Os governos da França, Reino Unido, Alemanha, Itália, Países Baixos e do Japão publicaram uma declaração conjunta expressando a intenção de reabrir o Estreito de Ormuz, que foi fechado pelo Irã após o início da guerra. O comunicado, divulgado nesta quinta-feira (19), destaca a importância da passagem segura pelo estreito, vital para o comércio global.
Na declaração, os países afirmam: “Manifestamos nossa disposição em contribuir com os esforços necessários para garantir a passagem segura pelo Estreito. Saudamos o compromisso das nações que estão se empenhando no planejamento preparatório”. Contudo, não foram especificados os detalhes sobre como essa reabertura seria realizada.
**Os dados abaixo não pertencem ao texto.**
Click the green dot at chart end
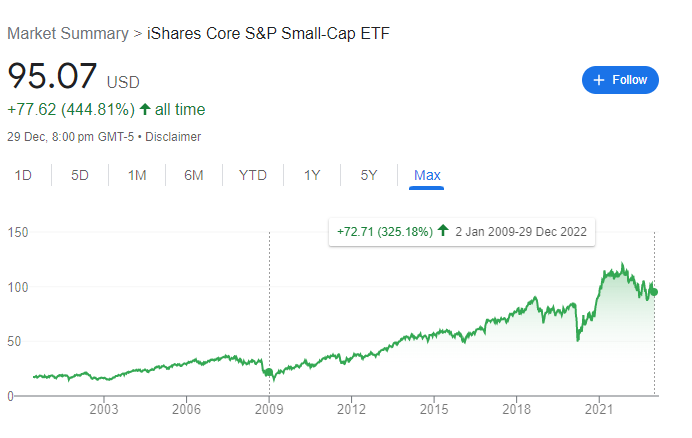 click(654, 292)
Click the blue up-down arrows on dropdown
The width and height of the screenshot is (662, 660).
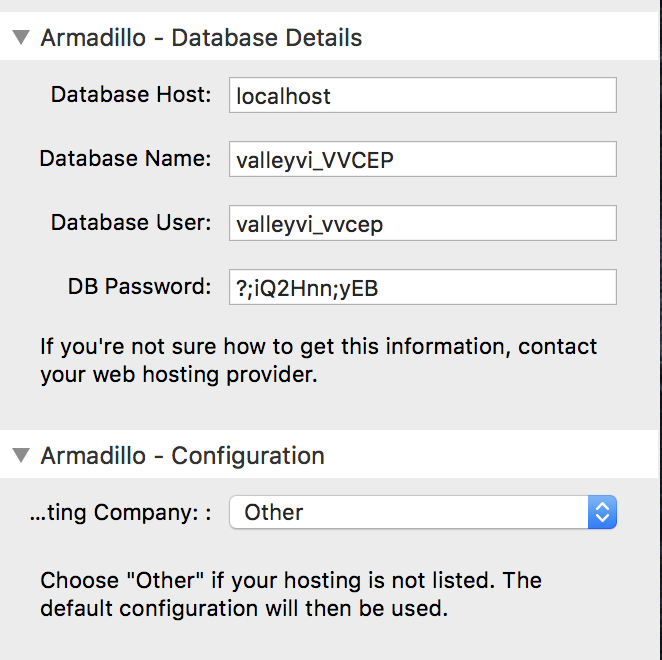602,512
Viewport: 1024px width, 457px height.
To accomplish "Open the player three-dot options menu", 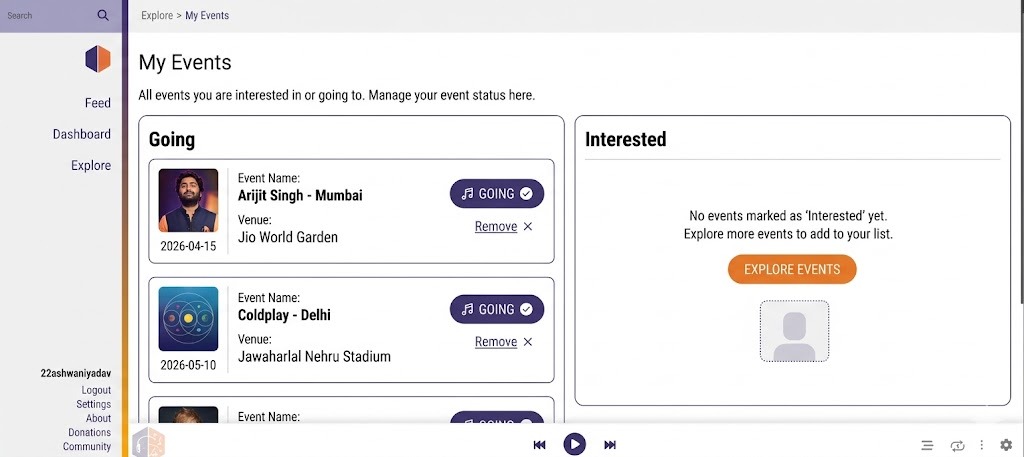I will pyautogui.click(x=981, y=445).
A declaração surge quatro dias após a recusa dessas nações em participar das iniciativas dos Estados Unidos e de Israel para abrir o estreito, decisão que irritou o presidente Trump. O fechamento do Estreito de Ormuz, por onde transita cerca de 20% do petróleo mundial, tem causado instabilidade nos mercados financeiros, refletindo em preços elevados do barril de petróleo e impactos econômicos globais.
Além disso, os países europeus e o Japão condenaram os recentes ataques do Irã a embarcações no Golfo, assim como as agressões a infraestruturas civis, incluindo instalações de petróleo e gás. “Expressamos nossa profunda preocupação com a escalada do conflito. Exigimos que o Irã cesse imediatamente suas ameaças, o lançamento de minas, os ataques com drones e mísseis e outras tentativas de bloquear o Estreito à navegação comercial”, afirmam.
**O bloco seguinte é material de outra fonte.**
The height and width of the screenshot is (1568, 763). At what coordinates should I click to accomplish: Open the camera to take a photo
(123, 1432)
Os países enfatizam que a liberdade de navegação é um princípio do direito internacional e que as ações do Irã afetam pessoas em todo o mundo, especialmente os mais vulneráveis. O conflito se intensificou desde o fechamento do estreito em resposta a ataques militares dos EUA e de Israel, que começaram em 28 de fevereiro.
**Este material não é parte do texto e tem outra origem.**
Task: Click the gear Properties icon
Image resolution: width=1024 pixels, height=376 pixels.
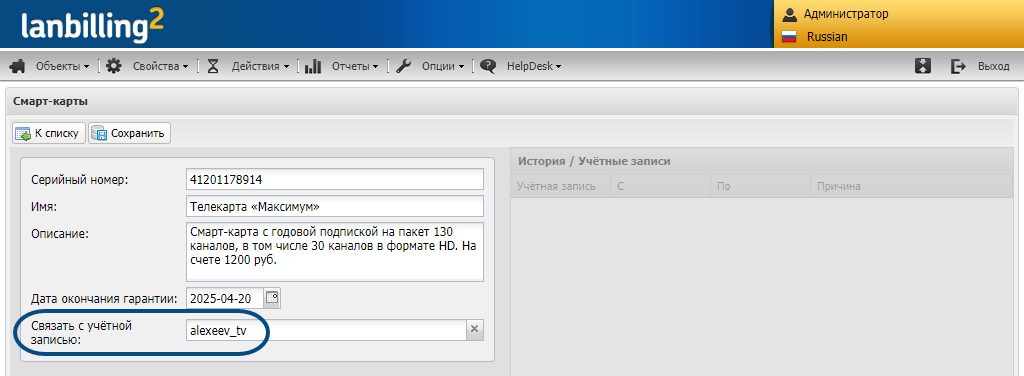Action: click(x=114, y=66)
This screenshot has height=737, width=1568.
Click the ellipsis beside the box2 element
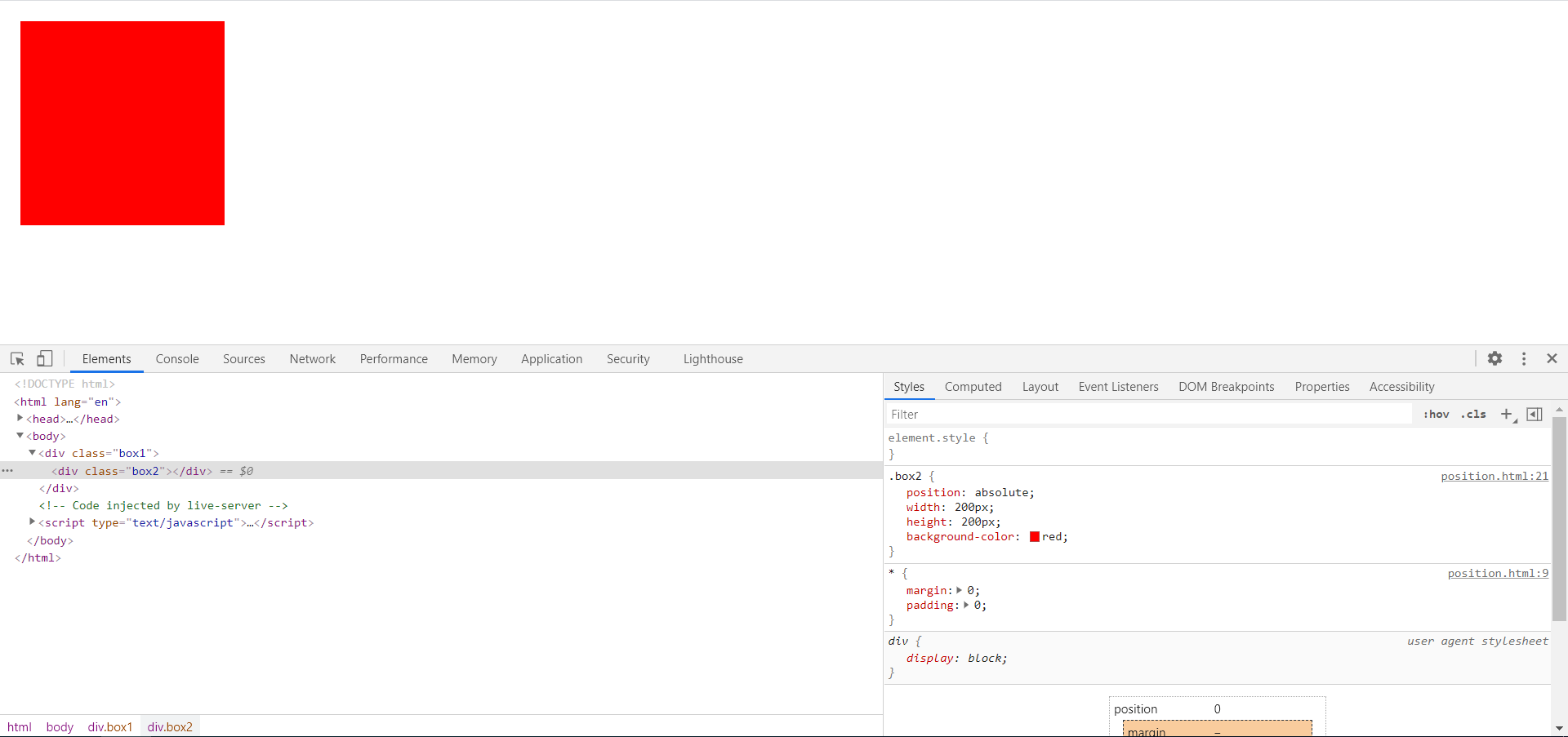(7, 471)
No contexto da escalada, Israel bombardeou o campo de gás South Pars, levando a retaliações iranianas que afetaram a indústria energética de países como Catar, Arábia Saudita e Emirados Árabes Unidos, aumentando as incertezas econômicas relacionadas ao conflito.
Os desdobramentos do conflito no Oriente Médio continuam a ser monitorados de perto, com impactos diretos nas relações internacionais e na economia global.